◆ **ЗАДАЧИ И ЗАДАНИЯ**
a – Перескажите списком и короче абзац отрывка о Салтыкове, который начинается словами «Несмотря на свою прямоту». Главные факты сохраните.
b – Выпишите из отрывка о Салтыкове всё, что идет от слов «Я. В. Абрамов» вплоть до слов «бросавшиеся в глаза.».

◆ **ОТРЫВОК ТЕКСТА**
※ ※ ※

Я. В. Абрамов также опровергает разные нелепые слухи, ходившие относительно Салтыкова, и говорит, что он является в его воспоминаниях “чрезвычайно мягким, добрым и глубоко симпатичным человеком”, что он всегда встречал в нем “внимательного и заботливого человека”, интересовавшегося как его занятиями, так и “материальным положением”, и что таково же, насколько он мог заметить, “было его отношение и ко всем другим сотрудникам”. То же говорит и г-н Южаков. То же самое, разумеется, сказал бы и я, и не знаю – сказал ли бы лучше, а потому посмотрим на черты его характера, менее подчеркнутые и не так резко бросавшиеся в глаза.
Несмотря на свою прямоту и суровость, он был в отношении сотрудников и людей, которых знал или которые ему казались искренними, замечательно деликатен. Я уже указывал выше, как он умело вел редакторское дело, не оскорбляя литературных самолюбий, едва ли не самых болезненных в мире, с которыми ему приходилось постоянно встречаться. А между тем в то же время он всегда указывал людям их ошибки и промахи, нисколько не стеснялся высказывать неприятные истины прямо в глаза. Делалось это, несмотря на кажущуюся внешнюю резкость, в такой сердечной, чисто товарищеской форме, что люди не обижались, а если и обижались, то чувствовали, что не вправе сердиться: на его стороне была правда и самая задушевная доброжелательность. Человек чувствовал, что его не желают вовсе оскорбить, а просто говорят ему то, что следует и чего от других он во веки веков не услышит и ни за какие сокровища не купит. Если бы Салтыков оказался неправ и кому-нибудь незаслуженно причинил обиду, то это, наверное, долго его мучило бы.

※ ※ ※

◆ **ИСХОДНЫЕ ДАННЫЕ**

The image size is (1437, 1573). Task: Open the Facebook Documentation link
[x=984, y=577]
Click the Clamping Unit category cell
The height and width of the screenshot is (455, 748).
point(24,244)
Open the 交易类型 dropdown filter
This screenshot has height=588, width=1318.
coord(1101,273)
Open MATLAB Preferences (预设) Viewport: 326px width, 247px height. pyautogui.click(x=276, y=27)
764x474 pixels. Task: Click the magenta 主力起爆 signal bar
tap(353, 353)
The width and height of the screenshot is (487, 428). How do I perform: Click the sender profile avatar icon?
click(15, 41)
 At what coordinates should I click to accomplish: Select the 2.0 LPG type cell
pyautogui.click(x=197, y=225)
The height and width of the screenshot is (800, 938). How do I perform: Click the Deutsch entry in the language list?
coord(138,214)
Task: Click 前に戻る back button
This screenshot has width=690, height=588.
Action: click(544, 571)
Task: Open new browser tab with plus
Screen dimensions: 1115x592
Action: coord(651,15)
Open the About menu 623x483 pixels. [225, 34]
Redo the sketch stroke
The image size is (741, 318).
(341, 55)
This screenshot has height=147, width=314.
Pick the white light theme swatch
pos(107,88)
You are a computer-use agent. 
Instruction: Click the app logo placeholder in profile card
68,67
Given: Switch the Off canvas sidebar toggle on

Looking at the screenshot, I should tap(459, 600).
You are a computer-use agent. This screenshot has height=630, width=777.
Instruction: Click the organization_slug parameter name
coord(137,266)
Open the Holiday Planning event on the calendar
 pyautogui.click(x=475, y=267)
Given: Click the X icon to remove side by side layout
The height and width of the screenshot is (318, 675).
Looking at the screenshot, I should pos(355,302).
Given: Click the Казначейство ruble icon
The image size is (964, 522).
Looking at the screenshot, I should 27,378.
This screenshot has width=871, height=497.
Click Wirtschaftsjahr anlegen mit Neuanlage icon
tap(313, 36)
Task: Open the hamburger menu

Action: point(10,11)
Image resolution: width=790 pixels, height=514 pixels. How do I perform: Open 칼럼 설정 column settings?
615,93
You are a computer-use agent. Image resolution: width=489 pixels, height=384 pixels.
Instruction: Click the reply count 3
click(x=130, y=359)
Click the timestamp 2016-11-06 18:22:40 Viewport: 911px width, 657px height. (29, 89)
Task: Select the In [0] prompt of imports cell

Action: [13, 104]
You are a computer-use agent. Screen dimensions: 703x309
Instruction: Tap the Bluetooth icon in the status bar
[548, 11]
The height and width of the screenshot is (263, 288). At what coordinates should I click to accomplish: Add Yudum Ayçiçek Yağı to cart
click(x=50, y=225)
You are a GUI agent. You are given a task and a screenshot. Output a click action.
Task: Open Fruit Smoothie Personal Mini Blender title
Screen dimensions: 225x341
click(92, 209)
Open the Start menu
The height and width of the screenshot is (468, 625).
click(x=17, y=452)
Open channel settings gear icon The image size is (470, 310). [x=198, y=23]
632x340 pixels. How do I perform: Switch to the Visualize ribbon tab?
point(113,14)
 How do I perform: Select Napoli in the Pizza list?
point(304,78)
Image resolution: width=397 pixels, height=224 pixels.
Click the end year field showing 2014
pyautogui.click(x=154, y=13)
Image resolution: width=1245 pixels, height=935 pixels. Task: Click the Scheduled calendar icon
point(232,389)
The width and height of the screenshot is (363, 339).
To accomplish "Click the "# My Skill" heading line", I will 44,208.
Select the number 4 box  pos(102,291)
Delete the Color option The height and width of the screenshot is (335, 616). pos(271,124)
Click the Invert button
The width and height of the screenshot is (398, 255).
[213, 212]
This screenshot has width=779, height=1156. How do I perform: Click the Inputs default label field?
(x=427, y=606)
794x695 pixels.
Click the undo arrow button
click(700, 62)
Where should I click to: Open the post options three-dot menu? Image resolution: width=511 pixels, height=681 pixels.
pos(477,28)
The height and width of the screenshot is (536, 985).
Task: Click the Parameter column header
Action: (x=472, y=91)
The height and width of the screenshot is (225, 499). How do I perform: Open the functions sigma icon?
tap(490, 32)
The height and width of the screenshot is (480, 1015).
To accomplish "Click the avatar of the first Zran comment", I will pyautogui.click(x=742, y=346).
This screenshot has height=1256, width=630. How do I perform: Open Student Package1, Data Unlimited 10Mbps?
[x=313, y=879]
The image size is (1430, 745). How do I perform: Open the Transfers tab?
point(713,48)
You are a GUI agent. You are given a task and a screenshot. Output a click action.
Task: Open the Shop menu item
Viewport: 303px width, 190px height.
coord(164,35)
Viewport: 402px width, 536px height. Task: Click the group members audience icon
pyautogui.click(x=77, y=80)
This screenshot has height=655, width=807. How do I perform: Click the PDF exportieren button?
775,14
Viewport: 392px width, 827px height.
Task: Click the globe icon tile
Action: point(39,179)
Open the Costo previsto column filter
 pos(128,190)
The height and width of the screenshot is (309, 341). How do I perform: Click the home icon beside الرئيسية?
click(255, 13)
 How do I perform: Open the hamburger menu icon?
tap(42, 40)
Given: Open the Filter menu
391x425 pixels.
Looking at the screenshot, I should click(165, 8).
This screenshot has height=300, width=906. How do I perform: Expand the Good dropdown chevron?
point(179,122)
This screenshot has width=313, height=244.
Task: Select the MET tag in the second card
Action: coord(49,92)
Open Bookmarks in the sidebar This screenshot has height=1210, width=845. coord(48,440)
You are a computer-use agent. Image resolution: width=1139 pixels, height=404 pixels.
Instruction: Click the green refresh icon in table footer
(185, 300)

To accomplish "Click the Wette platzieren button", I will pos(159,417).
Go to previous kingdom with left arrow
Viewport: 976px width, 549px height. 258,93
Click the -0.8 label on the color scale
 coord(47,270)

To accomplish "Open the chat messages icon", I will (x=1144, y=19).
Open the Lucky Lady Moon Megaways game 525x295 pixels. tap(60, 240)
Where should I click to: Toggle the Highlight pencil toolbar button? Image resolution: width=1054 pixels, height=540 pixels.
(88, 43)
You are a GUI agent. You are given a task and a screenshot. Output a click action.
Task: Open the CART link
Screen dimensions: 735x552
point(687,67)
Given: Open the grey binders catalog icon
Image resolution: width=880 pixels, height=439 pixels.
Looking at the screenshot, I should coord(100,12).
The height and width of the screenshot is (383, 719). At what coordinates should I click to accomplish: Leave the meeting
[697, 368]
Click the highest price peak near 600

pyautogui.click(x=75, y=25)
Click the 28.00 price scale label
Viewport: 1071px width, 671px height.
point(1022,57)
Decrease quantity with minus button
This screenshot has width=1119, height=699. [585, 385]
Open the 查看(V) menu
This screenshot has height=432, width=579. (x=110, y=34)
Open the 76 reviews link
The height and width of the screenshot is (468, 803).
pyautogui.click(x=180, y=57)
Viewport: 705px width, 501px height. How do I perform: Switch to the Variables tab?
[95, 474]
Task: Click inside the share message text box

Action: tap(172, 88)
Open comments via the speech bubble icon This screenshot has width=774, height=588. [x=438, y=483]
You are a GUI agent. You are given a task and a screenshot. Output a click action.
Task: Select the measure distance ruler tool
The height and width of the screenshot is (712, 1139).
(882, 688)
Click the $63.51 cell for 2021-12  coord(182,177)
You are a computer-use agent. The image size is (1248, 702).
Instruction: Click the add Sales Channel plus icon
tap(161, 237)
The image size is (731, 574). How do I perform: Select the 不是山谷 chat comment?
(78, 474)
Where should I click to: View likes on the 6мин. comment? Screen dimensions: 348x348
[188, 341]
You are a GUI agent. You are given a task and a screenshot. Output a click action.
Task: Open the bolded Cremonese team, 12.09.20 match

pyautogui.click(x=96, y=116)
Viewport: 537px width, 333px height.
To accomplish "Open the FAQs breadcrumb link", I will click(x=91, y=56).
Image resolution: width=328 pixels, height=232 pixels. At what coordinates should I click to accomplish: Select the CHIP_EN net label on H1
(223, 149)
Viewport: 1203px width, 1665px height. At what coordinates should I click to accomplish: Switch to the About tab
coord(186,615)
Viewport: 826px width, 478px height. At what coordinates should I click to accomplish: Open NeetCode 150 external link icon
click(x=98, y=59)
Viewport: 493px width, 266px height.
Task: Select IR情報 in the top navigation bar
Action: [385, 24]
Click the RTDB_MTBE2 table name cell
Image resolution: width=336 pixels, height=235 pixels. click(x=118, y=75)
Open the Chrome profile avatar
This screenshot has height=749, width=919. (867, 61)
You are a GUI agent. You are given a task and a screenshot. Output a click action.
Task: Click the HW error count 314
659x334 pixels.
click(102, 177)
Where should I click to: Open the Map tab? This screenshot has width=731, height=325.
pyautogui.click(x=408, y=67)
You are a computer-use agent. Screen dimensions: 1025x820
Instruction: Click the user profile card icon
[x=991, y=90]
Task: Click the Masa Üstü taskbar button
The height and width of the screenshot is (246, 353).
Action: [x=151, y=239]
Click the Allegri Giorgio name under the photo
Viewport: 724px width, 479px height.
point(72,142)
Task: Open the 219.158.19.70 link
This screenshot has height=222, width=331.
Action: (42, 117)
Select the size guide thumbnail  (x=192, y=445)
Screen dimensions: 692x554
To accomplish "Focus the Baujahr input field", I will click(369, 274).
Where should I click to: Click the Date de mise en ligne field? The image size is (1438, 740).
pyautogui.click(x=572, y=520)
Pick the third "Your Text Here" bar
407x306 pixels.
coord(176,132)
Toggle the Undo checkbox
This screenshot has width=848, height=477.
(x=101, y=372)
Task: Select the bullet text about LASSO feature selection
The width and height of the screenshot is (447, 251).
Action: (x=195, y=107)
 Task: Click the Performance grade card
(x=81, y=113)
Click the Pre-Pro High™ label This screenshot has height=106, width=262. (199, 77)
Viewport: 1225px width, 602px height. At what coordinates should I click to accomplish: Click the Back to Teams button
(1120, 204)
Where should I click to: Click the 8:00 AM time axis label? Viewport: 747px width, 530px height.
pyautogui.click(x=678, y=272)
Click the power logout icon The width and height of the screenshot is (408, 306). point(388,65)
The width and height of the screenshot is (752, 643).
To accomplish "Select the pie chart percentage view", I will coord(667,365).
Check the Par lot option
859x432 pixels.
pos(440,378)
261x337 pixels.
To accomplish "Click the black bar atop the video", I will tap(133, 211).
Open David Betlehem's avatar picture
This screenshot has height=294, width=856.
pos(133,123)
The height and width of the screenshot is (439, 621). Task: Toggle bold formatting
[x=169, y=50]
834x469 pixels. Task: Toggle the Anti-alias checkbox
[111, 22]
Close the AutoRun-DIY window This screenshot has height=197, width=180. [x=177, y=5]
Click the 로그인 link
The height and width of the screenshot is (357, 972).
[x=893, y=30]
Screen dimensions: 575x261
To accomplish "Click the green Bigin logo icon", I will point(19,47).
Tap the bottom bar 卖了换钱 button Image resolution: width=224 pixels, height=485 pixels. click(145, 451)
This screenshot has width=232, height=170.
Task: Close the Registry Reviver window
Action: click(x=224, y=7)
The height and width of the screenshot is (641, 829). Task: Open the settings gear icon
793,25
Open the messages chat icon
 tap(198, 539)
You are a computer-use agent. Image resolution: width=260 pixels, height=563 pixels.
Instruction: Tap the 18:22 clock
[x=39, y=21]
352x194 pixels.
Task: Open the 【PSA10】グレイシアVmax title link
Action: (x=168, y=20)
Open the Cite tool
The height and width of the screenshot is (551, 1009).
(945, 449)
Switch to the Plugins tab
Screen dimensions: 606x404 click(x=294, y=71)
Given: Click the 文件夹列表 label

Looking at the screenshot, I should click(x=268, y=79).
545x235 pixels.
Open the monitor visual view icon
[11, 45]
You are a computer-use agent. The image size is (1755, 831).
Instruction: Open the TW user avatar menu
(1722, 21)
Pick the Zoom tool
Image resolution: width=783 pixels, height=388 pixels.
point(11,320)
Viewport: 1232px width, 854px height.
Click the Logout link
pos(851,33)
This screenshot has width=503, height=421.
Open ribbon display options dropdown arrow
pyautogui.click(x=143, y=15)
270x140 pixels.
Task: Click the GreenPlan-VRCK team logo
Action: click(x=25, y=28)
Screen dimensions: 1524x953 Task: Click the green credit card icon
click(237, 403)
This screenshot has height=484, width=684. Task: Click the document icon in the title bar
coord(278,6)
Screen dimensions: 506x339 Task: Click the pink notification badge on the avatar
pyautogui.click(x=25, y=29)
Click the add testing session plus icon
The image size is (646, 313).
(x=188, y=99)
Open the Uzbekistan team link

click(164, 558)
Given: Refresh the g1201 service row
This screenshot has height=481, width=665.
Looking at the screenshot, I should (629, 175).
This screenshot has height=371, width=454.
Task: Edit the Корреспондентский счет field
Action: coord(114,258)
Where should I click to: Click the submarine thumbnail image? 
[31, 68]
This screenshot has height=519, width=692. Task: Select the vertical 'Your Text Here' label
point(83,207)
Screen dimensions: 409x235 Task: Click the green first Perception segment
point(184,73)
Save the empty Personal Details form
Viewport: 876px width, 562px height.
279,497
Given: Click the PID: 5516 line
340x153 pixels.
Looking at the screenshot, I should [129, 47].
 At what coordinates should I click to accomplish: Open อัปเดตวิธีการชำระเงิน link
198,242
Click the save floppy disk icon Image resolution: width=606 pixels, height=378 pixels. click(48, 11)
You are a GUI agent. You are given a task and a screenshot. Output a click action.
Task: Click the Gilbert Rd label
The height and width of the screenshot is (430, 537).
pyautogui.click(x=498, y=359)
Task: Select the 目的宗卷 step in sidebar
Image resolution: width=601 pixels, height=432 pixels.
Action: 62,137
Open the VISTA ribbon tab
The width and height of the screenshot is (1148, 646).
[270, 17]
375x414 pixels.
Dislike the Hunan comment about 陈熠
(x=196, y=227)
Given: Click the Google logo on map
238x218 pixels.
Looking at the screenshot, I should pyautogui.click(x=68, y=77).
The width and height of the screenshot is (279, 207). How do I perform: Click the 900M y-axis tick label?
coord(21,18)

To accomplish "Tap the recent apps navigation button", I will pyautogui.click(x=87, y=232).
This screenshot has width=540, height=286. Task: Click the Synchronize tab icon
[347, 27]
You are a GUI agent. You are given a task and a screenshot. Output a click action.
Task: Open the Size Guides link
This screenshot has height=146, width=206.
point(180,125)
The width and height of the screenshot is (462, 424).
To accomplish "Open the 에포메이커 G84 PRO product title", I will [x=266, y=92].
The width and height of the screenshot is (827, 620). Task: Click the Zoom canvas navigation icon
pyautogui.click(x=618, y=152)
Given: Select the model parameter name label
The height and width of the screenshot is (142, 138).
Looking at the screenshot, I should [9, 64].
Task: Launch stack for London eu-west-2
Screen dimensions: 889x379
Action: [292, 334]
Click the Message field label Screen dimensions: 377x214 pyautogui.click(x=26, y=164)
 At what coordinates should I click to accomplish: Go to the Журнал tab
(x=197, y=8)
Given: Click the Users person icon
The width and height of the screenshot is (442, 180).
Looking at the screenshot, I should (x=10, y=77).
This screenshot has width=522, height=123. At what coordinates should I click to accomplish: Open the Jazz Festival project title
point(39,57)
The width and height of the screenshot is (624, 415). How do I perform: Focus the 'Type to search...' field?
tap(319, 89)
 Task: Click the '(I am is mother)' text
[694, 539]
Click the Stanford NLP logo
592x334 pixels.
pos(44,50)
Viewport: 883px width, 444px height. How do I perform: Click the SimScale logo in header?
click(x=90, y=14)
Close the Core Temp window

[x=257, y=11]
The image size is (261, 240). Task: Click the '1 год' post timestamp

※ ※ ※

◆ **ОТВЕТЫ К ЗАДАНИЯМ**
a –
- При своей прямоте и суровости Салтыков был замечательно деликатен с сотрудниками и с людьми, которых знал или считал искренними.
- Он умело вел редакторское дело и не оскорблял литературных самолюбий.
- При этом он всегда указывал людям на их ошибки и промахи и не стеснялся говорить неприятные истины прямо в глаза.
- Несмотря на внешнюю резкость, делал он это в сердечной, товарищеской форме. Поэтому люди не обижались, а если и обижались, то чувствовали, что не вправе сердиться: на его стороне были правда и доброжелательность.
- Человек понимал, что его не хотят оскорбить. Ему говорят то, что следует и чего он от других не услышит.
- Если бы Салтыков незаслуженно кого-то обидел, это, наверное, долго бы его мучило.

b –
Я. В. Абрамов также опровергает разные нелепые слухи, ходившие относительно Салтыкова, и говорит, что он является в его воспоминаниях “чрезвычайно мягким, добрым и глубоко симпатичным человеком”, что он всегда встречал в нем “внимательного и заботливого человека”, интересовавшегося как его занятиями, так и “материальным положением”, и что таково же, насколько он мог заметить, “было его отношение и ко всем другим сотрудникам”. То же говорит и г-н Южаков. То же самое, разумеется, сказал бы и я, и не знаю – сказал ли бы лучше, а потому посмотрим на черты его характера, менее подчеркнутые и не так резко бросавшиеся в глаза.